• **PROBLEM DESCRIPTION**:
Begin your copy at the line that holds "Given: Open Misconfig shield icon" and carry it through the final line of the data, writing out each line exactly and omitting pictures.

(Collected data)
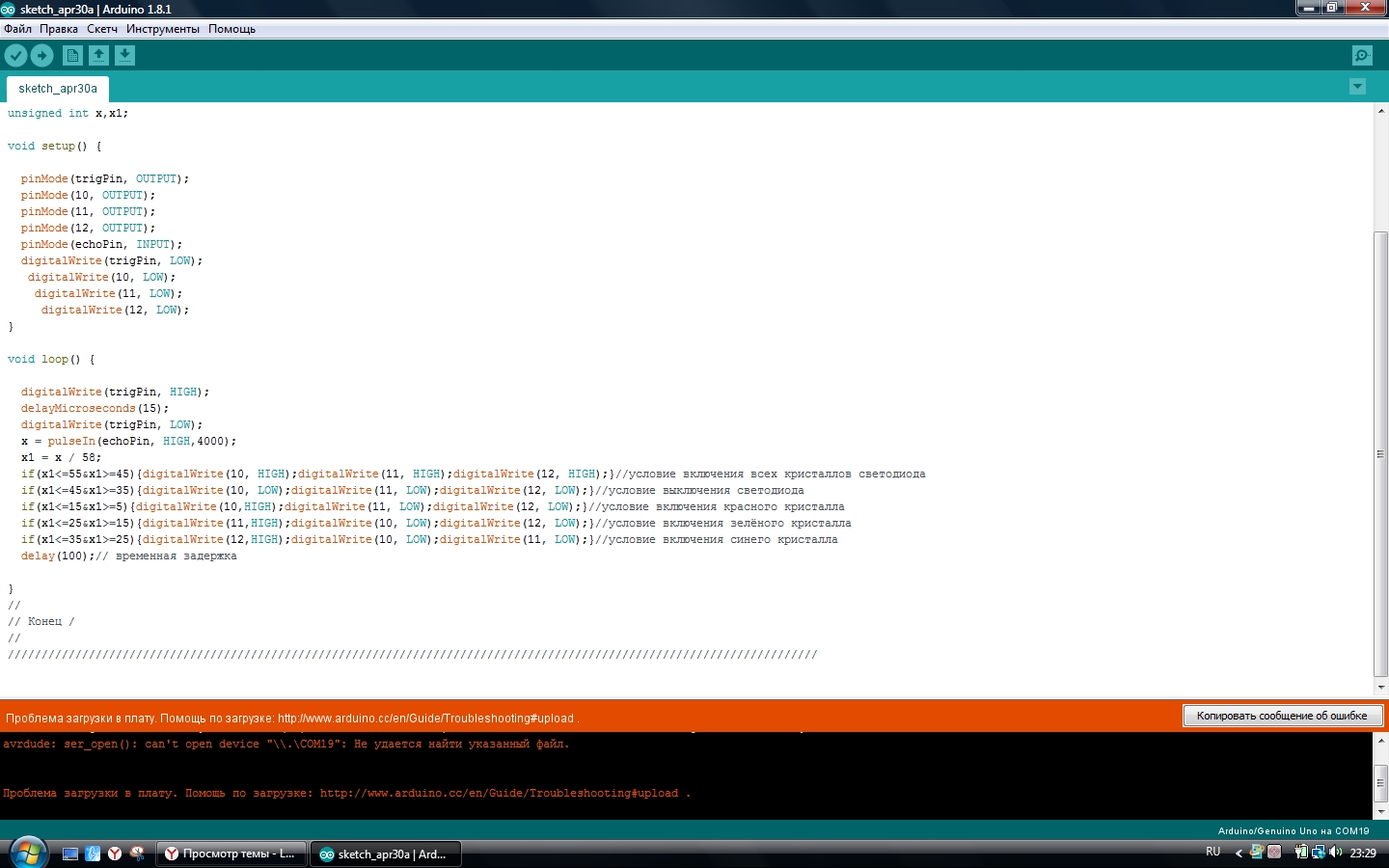Click the Verify sketch checkmark button

click(x=16, y=56)
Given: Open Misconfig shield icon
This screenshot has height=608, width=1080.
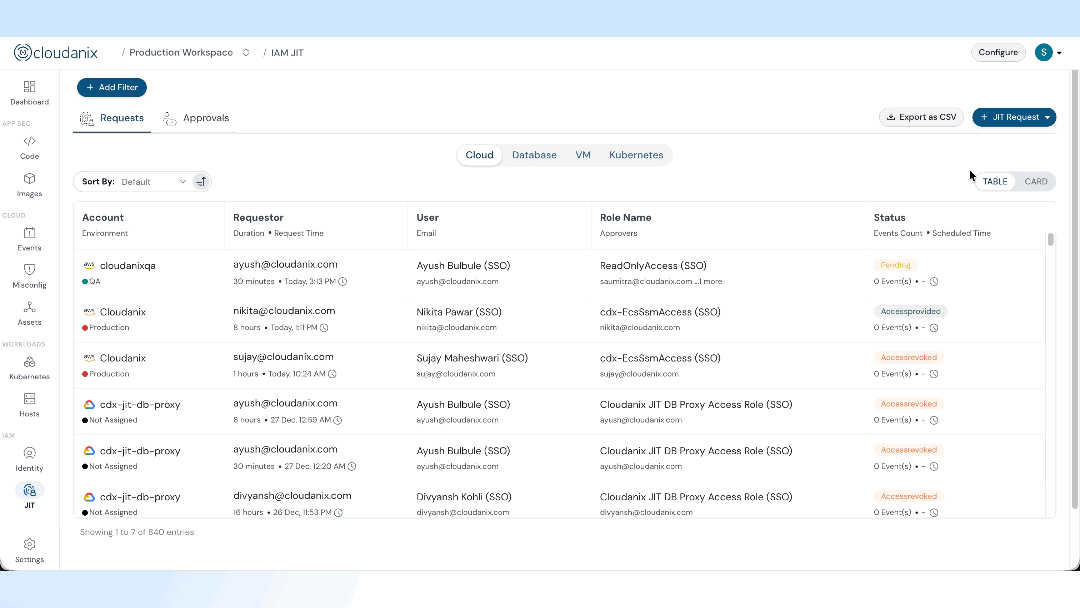Looking at the screenshot, I should click(x=29, y=275).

• **SOLUTION BELOW**:
Given: Open Misconfig shield icon
This screenshot has height=608, width=1080.
Looking at the screenshot, I should click(x=29, y=275).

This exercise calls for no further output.